CALGARY, Alberta – Professor Terry Bight, chair of the Information Technology and Electric Car Repair Department at the University of Calgary announced today a fundamental re-organization of the department.  A very large number of scientists and technicians are working to develop AI (artificial intelligence) systems all over the world.  Because it is such a crowded field, Prof. Bight came to believe that any efforts by UofC would be futile and a waste of resources, so he set out to find a new direction for his department.

He took inspiration from other departments at the university that made major changes due to a lack of funding, effects of the pandemic or just for the hell of it.  For example, the Physics Department quit studying gravity and now concentrates on antigravity.  The Mathematics Department quit trying to find a square with the identical area of a circle and is now searching for a circle that has the same area as a square.  The Alchemy Department no longer is trying to turn lead into gold and instead is trying to turn a kilogram of lead into a kilogram of feathers.

The department will apply for grants from the national and provincial governments as well as many private foundations to begin work on developing AS (artificial stupidity).  At first glance this concept may strike people as useless since there is such an abundance of human stupidity, especially in Ottawa and Edmonton.  However, even stupid people don’t like being called stupid.  Imagine the benefit to politicians and bureaucrats of being able to blame a computer for their acts of incompetence.  Prof.
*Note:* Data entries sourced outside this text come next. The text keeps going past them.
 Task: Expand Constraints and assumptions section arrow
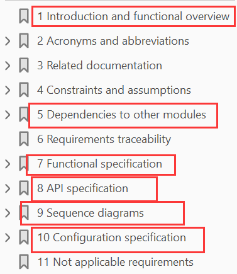tap(8, 90)
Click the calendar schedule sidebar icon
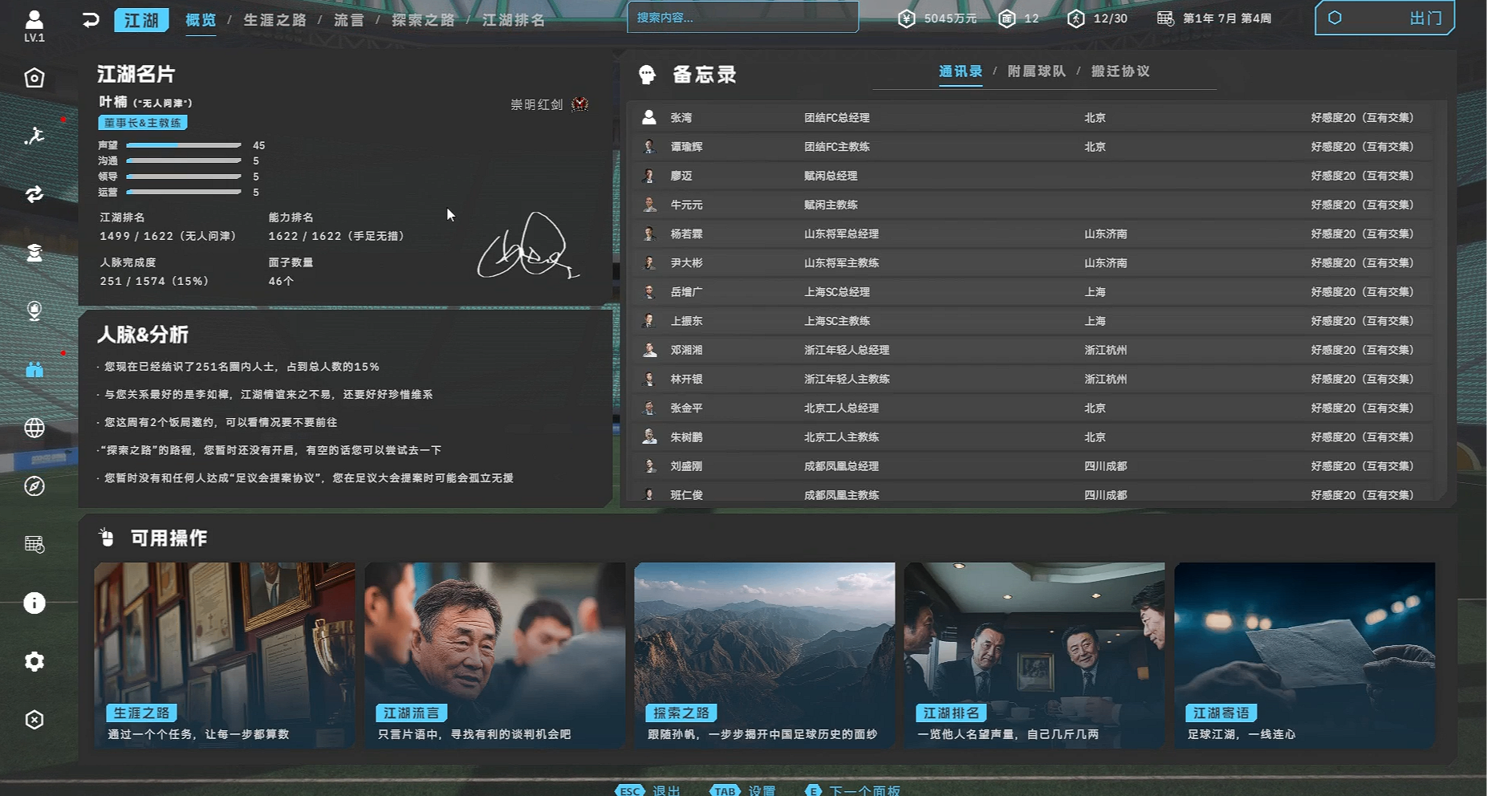Screen dimensions: 1487x796 tap(34, 544)
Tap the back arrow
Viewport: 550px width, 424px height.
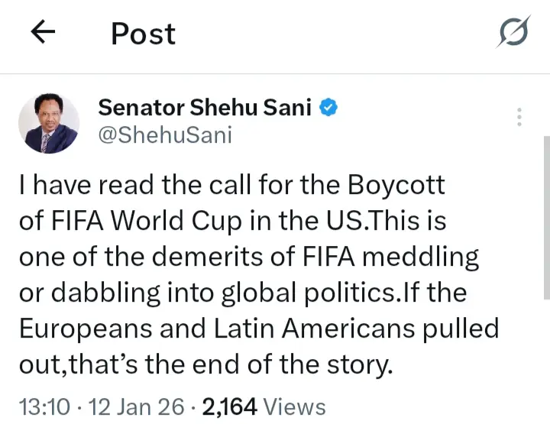click(x=44, y=33)
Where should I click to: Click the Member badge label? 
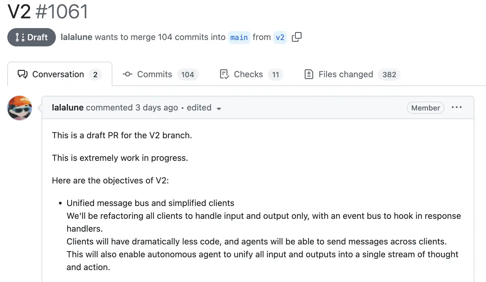click(425, 108)
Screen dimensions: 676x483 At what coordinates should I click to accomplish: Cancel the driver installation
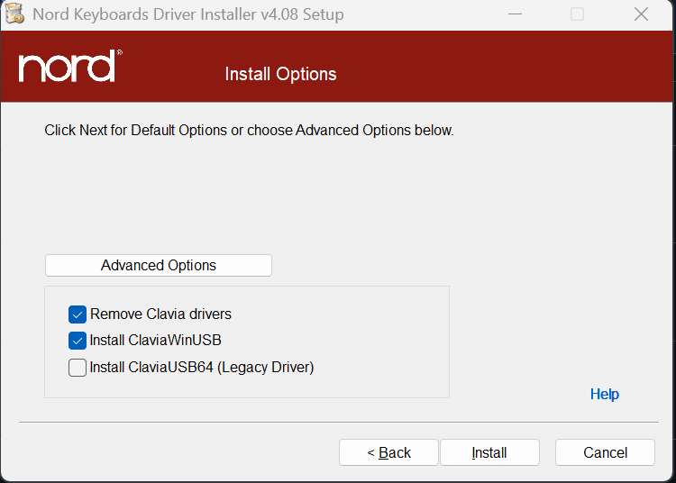[605, 452]
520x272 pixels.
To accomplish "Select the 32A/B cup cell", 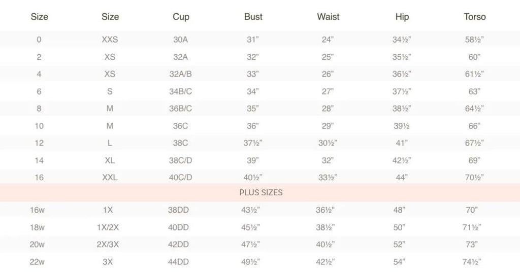I will 180,74.
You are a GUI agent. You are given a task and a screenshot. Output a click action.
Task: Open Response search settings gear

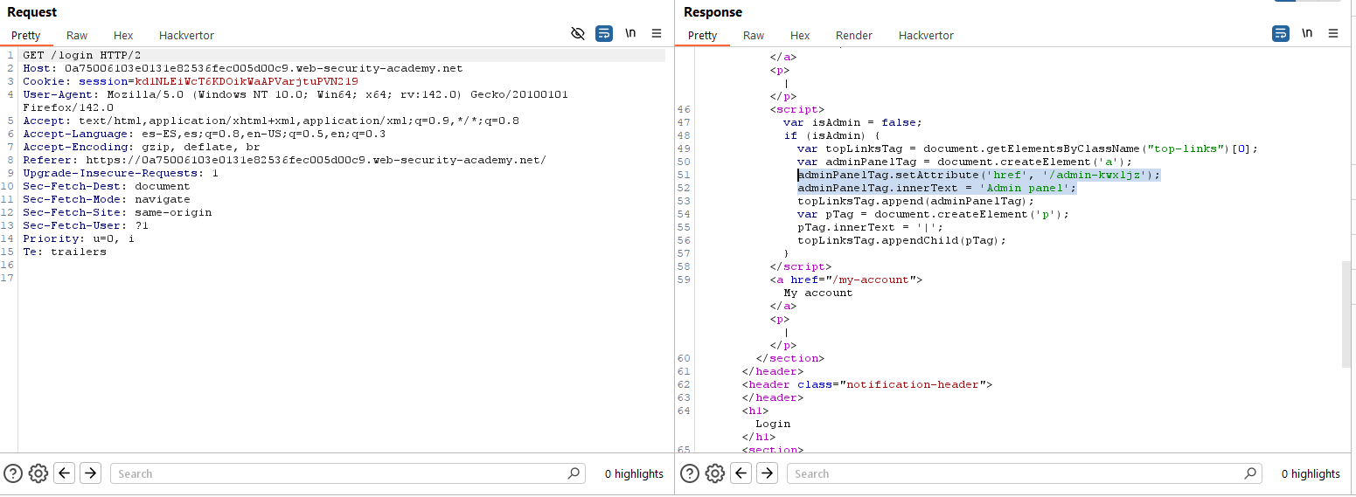(714, 473)
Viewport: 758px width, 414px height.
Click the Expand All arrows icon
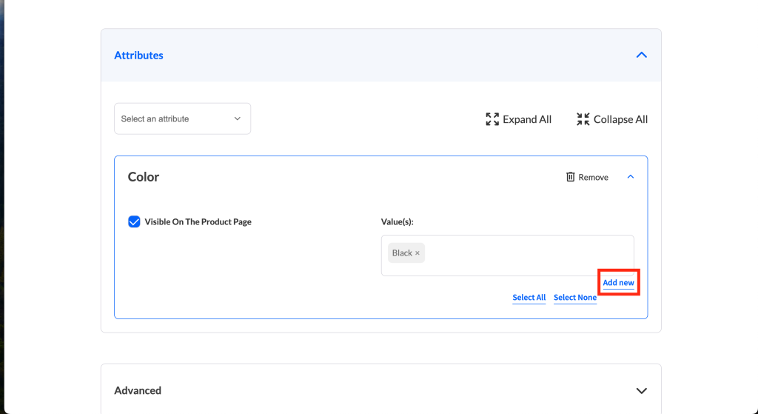(x=492, y=119)
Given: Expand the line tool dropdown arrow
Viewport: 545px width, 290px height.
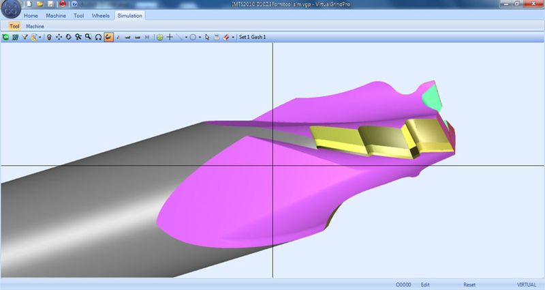Looking at the screenshot, I should 186,38.
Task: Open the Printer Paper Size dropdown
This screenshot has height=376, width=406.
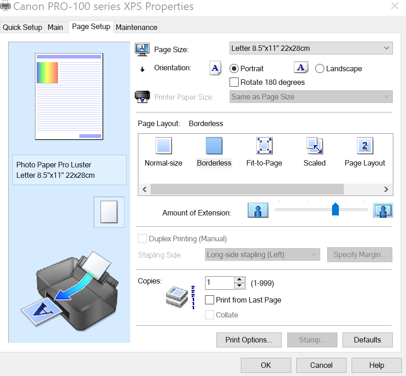Action: (311, 97)
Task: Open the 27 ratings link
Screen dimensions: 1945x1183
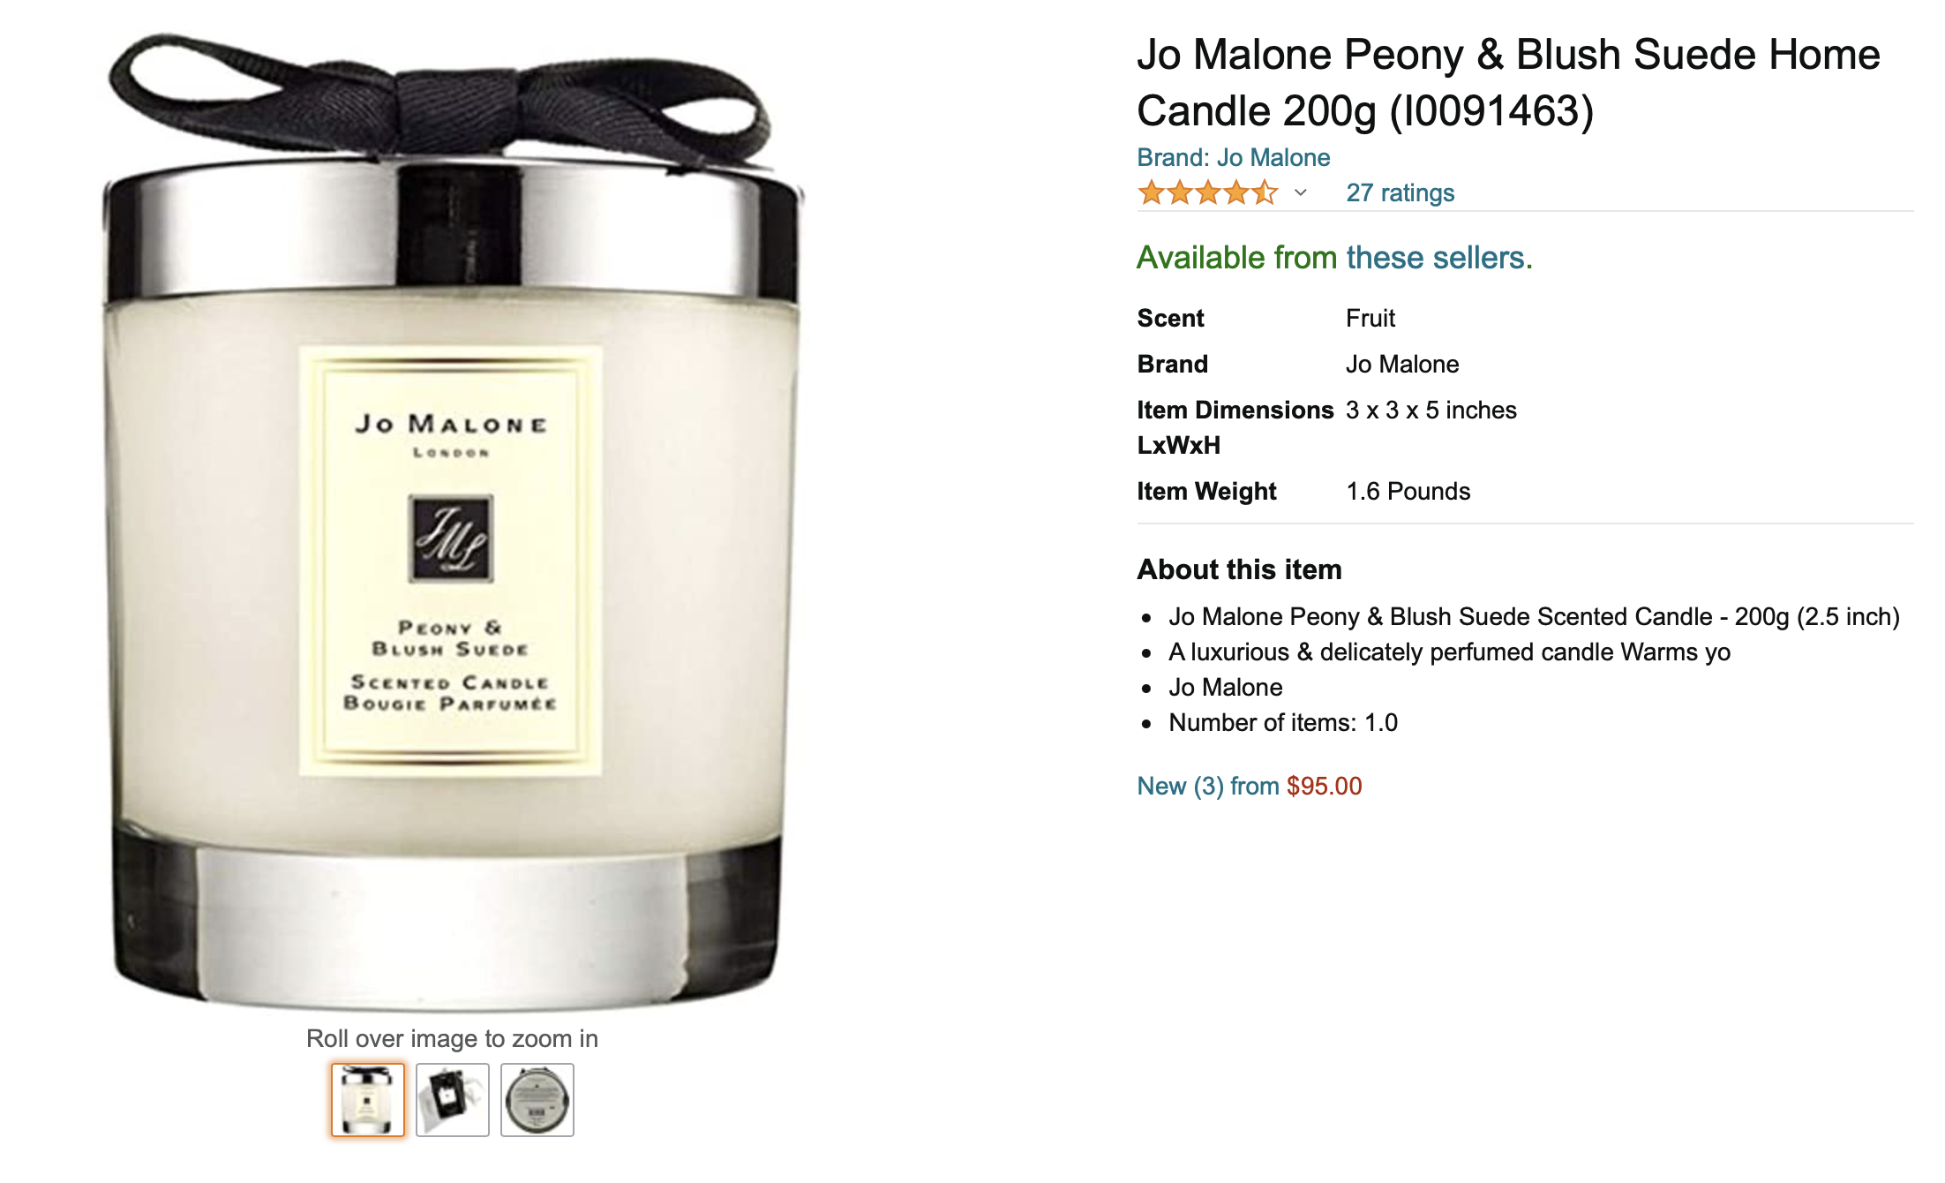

Bight believes this will quickly loosen the governmental purse strings.  Edmonton would love to blame the Keystone XL Pipeline fiasco on a computer rather than its own stupidity.

Max Avarice, CEO TexxonMogul

Executives in the oil and gas industry are ecstatic over the possible replacement of engineers and geologists with AS software.  Mr. Max Avarice, CEO of TexxonMogul, was quite vociferous, saying “I’m writing UofC a huge check to be first in line for AS.  No matter what the software comes up with, it’ll still be an improvement over what I get out of those train drivers and stoners.”  He even danced a little two-step on his way to his office’s bar.